**Supplied data**
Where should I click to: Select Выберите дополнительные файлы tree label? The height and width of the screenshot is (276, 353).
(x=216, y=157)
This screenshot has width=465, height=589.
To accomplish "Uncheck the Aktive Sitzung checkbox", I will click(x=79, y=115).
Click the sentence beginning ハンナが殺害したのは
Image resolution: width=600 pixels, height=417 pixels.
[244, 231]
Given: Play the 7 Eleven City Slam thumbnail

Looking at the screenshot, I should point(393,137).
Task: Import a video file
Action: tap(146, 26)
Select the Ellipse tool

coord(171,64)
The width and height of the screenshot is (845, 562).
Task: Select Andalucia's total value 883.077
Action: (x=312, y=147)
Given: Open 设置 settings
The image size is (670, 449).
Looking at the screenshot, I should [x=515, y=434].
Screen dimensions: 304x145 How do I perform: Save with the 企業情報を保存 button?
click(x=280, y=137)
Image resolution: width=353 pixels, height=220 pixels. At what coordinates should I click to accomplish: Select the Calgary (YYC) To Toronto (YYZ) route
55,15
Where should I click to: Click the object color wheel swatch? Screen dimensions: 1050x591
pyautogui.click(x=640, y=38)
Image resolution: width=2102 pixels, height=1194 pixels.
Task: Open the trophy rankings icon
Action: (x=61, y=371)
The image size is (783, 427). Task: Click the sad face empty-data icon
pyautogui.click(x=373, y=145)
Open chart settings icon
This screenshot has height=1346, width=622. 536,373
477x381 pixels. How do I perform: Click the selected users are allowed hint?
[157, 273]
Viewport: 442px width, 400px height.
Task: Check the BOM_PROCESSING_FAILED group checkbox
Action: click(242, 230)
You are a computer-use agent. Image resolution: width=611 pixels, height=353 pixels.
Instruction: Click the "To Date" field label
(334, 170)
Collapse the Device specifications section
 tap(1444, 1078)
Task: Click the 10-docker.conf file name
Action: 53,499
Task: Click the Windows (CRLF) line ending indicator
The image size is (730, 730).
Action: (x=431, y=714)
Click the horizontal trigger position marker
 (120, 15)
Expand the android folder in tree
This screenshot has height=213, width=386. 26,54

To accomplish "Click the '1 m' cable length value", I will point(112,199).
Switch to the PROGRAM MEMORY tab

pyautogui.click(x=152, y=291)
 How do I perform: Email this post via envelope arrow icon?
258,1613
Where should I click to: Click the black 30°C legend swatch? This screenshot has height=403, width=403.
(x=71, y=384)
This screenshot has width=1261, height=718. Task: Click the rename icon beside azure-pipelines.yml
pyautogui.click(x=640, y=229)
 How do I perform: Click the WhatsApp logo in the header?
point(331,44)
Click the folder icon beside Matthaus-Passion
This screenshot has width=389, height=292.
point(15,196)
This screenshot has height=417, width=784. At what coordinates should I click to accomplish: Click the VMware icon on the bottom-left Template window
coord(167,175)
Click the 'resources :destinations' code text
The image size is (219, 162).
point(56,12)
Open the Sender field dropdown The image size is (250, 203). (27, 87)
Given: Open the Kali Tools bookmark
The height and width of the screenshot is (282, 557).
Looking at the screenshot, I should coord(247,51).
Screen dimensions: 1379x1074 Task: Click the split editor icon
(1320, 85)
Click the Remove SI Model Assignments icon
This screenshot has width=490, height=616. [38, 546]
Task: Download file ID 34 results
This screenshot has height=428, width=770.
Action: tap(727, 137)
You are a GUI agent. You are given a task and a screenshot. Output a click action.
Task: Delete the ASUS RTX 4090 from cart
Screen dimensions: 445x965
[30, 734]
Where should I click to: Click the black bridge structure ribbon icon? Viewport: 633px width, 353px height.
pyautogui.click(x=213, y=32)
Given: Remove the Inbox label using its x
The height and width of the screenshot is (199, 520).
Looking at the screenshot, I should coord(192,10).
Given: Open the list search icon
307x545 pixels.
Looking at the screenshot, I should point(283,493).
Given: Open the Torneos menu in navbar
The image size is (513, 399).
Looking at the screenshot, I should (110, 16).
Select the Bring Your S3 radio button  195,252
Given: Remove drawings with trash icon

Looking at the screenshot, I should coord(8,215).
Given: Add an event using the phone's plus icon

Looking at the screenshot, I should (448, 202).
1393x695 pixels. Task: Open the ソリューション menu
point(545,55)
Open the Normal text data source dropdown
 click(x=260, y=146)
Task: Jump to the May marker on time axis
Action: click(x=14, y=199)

**Required task**
Copy the records word for word, starting with the first line and going on through the line with "Action: 53,499".

**Solution for this problem**
Where should I click to: Select Выберите дополнительные файлы tree label? The height and width of the screenshot is (276, 353).
(x=216, y=157)
This screenshot has width=465, height=589.
To accomplish "Uncheck the Aktive Sitzung checkbox", I will click(x=79, y=115).
Click the sentence beginning ハンナが殺害したのは
Image resolution: width=600 pixels, height=417 pixels.
[244, 231]
Given: Play the 7 Eleven City Slam thumbnail

Looking at the screenshot, I should point(393,137).
Task: Import a video file
Action: tap(146, 26)
Select the Ellipse tool

coord(171,64)
The width and height of the screenshot is (845, 562).
Task: Select Andalucia's total value 883.077
Action: (x=312, y=147)
Given: Open 设置 settings
The image size is (670, 449).
Looking at the screenshot, I should [x=515, y=434].
Screen dimensions: 304x145 How do I perform: Save with the 企業情報を保存 button?
click(x=280, y=137)
Image resolution: width=353 pixels, height=220 pixels. At what coordinates should I click to accomplish: Select the Calgary (YYC) To Toronto (YYZ) route
55,15
Where should I click to: Click the object color wheel swatch? Screen dimensions: 1050x591
pyautogui.click(x=640, y=38)
Image resolution: width=2102 pixels, height=1194 pixels.
Task: Open the trophy rankings icon
Action: (x=61, y=371)
The image size is (783, 427). Task: Click the sad face empty-data icon
pyautogui.click(x=373, y=145)
Open chart settings icon
This screenshot has height=1346, width=622. 536,373
477x381 pixels. How do I perform: Click the selected users are allowed hint?
[157, 273]
Viewport: 442px width, 400px height.
Task: Check the BOM_PROCESSING_FAILED group checkbox
Action: click(242, 230)
You are a computer-use agent. Image resolution: width=611 pixels, height=353 pixels.
Instruction: Click the "To Date" field label
(334, 170)
Collapse the Device specifications section
 tap(1444, 1078)
Task: Click the 10-docker.conf file name
Action: 53,499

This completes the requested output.